## Group 05: Abstract Cars4You - exactly 300 words

The Cars4You project aims to accelerate and standardize used-car price evaluations by replacing manual, subjective pricing with a production-ready machine learning pipeline. Our objective was to maximize predictive accuracy (MAE) on unseen cars while ensuring robustness to wrong inputs and a leakage-free evaluation.

Our EDA containing univariate, bivariate and multivariate analysis showed three dominant challenges: (1) inconsistent raw entries (typos, invalid ranges, sparse categories), (2) strong segmentation effects by brand/model, and (3) heavy-tailed numeric distributions (notably mileage). 
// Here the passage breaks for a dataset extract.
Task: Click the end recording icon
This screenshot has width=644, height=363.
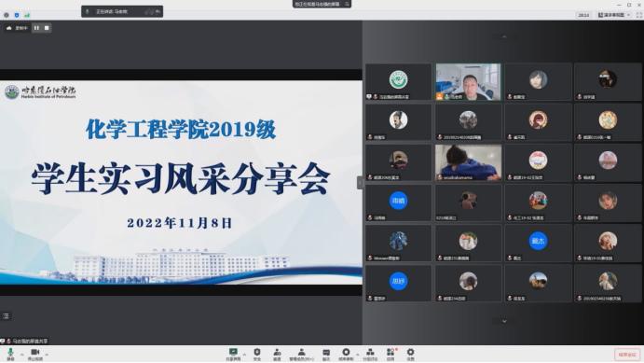Action: tap(346, 354)
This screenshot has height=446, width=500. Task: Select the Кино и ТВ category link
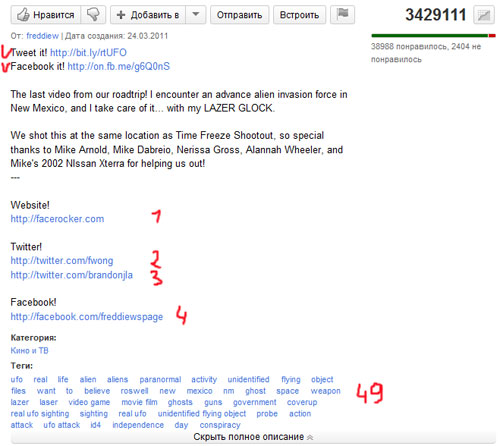(x=30, y=351)
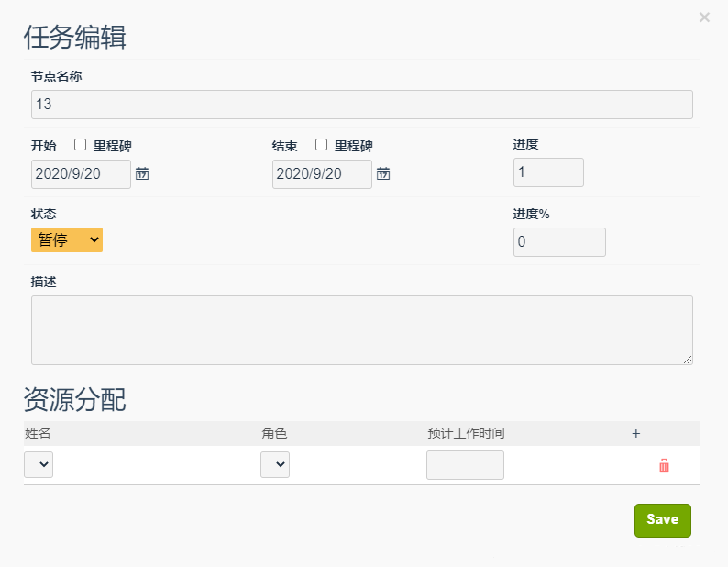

We addressed these with a custom engineered and reproducible sklearn pipeline. It follows the state of the art pipeline archtecture and consists the following transformers: 

deterministic cleaning and category canonicalization with `CarDataCleaner`, leakage-safe outlier handling via winsorization with `OutlierHandler`, and hierarchical, segment-aware imputation with `GroupImputer`. We then added domain-informed feature engineering with `CarFeatureEngineer` to encode depreciation, usage intensity, efficiency/performance ratios, interaction effects, and relative positioning within brand/model segments.

Encoding and scaling were consolidated in a `ColumnTransformer` combining selective log transforms, `RobustScaler`, one-hot encoding, and median target encoding for high-signal categorical structure.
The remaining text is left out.